ExAce (Expansion Card Accelerator) is a community-designed FPGA acceleration card in a Framework expansion card form factor. Created by cdg66, it uses a CologneChip Gatemate A1 FPGA with an open-source toolchain and USB 3.0 SuperSpeed SERDES, targeting ML inference, signal processing, and hardware acceleration workloads.

framework-rocm-containers

framework-rocm is a set of reproducible ROCm containers for the Framework Desktop (AMD Ryzen AI MAX / Strix Halo / Radeon 8060S, gfx1151). Developed by community member geoff-davis, it provides pinned PyTorch and JAX Docker images with GPU smoke tests and measured attention/training performance findings.

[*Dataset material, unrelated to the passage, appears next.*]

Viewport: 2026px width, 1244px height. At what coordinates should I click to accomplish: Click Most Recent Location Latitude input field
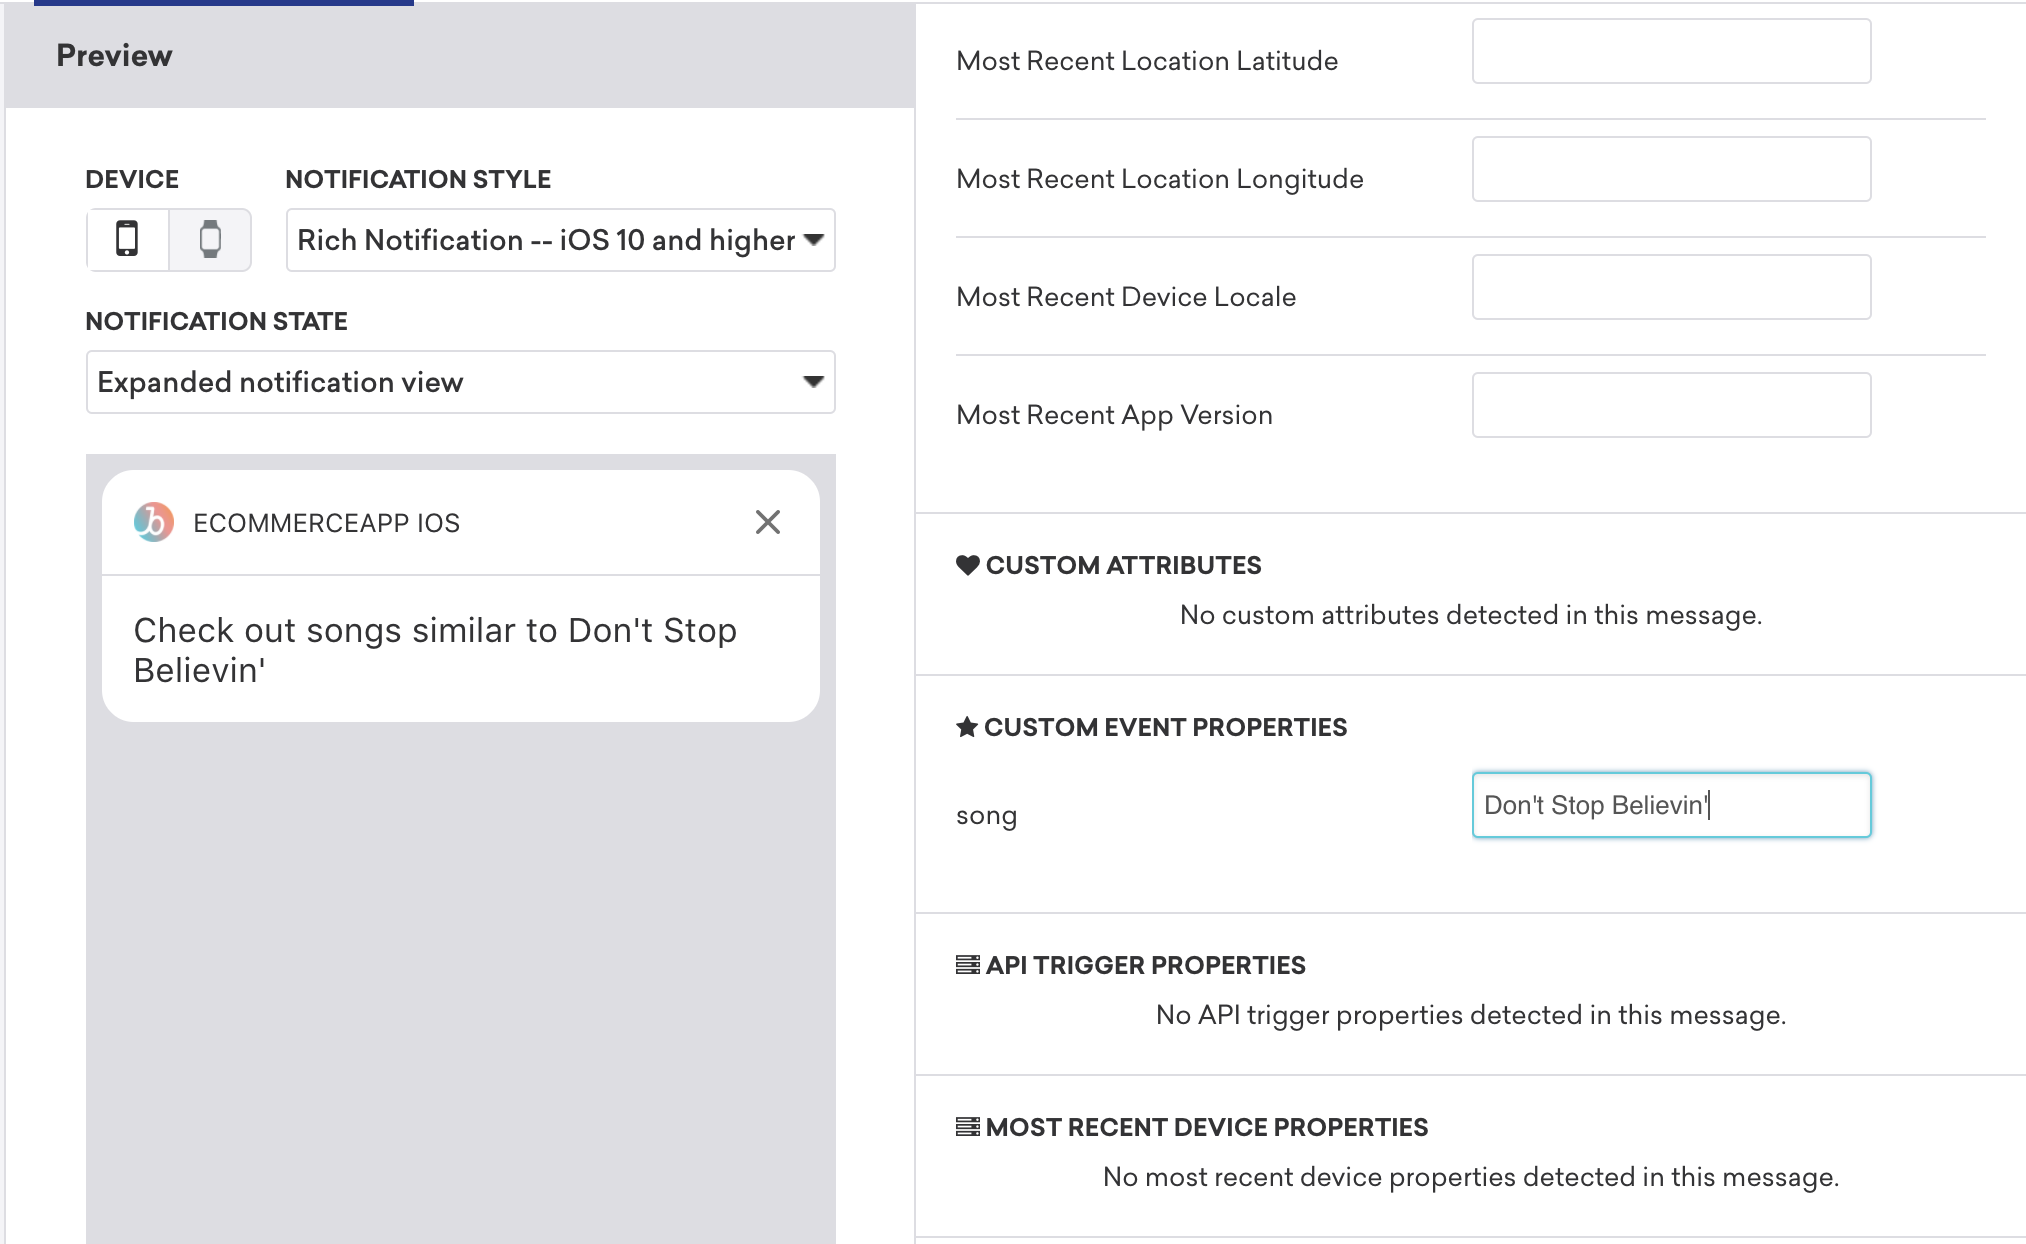(x=1671, y=59)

Google Coral Expansion Card

The Google Coral Expansion Card is a community-designed expansion card that integrates a Google Coral Edge TPU accelerator module into the Framework Laptop's expansion card form factor. Created by Evgeni Genchev in May 2022, the project enables on-device machine learning inference (TensorFlow Lite) through a dedicated TPU chip housed in a standard expansion card slot.

Strix Halo Guide

Strix Halo Guide is a comprehensive, practical guide to running large language models locally on AMD Strix Halo / Ryzen AI MAX+ 395 systems with Radeon 8060S (gfx1151) and 96GB/128GB unified memory. Maintained by community member hogeheer499-commits, it covers BIOS configuration, Ubuntu 24.04/kernel setup, Ollama, llama.cpp Vulkan/RADV, ROCm/HIP experiments, vLLM, benchmarks, raw logs, and reproducibility checks.

strix-llm

strix-llm is a known-good local LLM inference configuration tool for the Framework Desktop (Ryzen AI MAX+ 395 / Strix Halo). Maintained by community member Alberto Migliorato (GitHub: AlbeMiglio), it provides a tested, reproducible setup for running large language models locally on Framework Desktop hardware using ROCm and llama.cpp.